I’m gonna go with “don’t feed the trolls” on this one, guys.
Wooosh. You one of those people that doesn't get a joke even when you're told it's a joke, huh.
I didn't say atheist don't exist. I said it doesn't mean anything. Most atheist have no stance(they're not militant). They just don't believe in something (which most of them don't even know what it is they claim not to believe in) that's it. Wookie-fucking-raaawwrrghh-do. Chewbacca makes more sense than atheism.
Do you know what an argument from ignorance is? Atheism.
And no I don't think John Liebowitz is mossad. Jfc. Go touch grass.

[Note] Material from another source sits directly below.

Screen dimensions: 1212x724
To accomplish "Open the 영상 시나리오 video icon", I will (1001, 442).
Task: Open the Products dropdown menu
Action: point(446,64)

What do you mean "no stance"? I agree that most atheists aren't especially interested in having religious or philosophical arguments, but they still hold a position.
How do you work that out?
Nonstance atheism is also called weak atheism, and the amount of weak atheists that still want to argue about it amazes me.
I concur with you, "non-belief" is a position! Otherwise, what the hell are they arguing about? Ignorance itself?
The critique is that absence of evidence is not necessarily evidence of absence. So if disbelief is justified only by “I haven’t seen proof,” then it risks becoming an argument from ignorance.
Have you considered you can be a weak atheist but otherwise have strong interest in debating religion, philosophy and ethics and maintaining strong convictions about it?
There are many things around the subjects of philosophy, religious discussion and ethics to engage with beyond specifically "the existence of god". Some people might just find it fun for its own sake.
Would you expect someone who has seen no empirical evidence or convincing argument to believe in a god, out of interest?
My objection is narrower: calling atheism a “nonstance” can obscure the fact that, in practice, people often do move from “not convinced” to “probably false,” and those are logically different positions.
Also, I’m not denying people can engage in philosophy, ethics, or theology without making a truth-claim about God’s existence. That’s fine and unrelated.
I think specific concepts of god are "probably false". But not 'god' as a wider concept.
I mean if they do, they can still engage in it.
That’s a much cleaner way to put it. The graded-credence approach avoids a lot of the black and white thinking that usually derails these discussions.
I appreciate the distinction between rejecting specific god-claims while leaving room for the broader category(and neatly avoids categorical error). That’s a more careful epistemic position than the slogans people usually trade back and forth.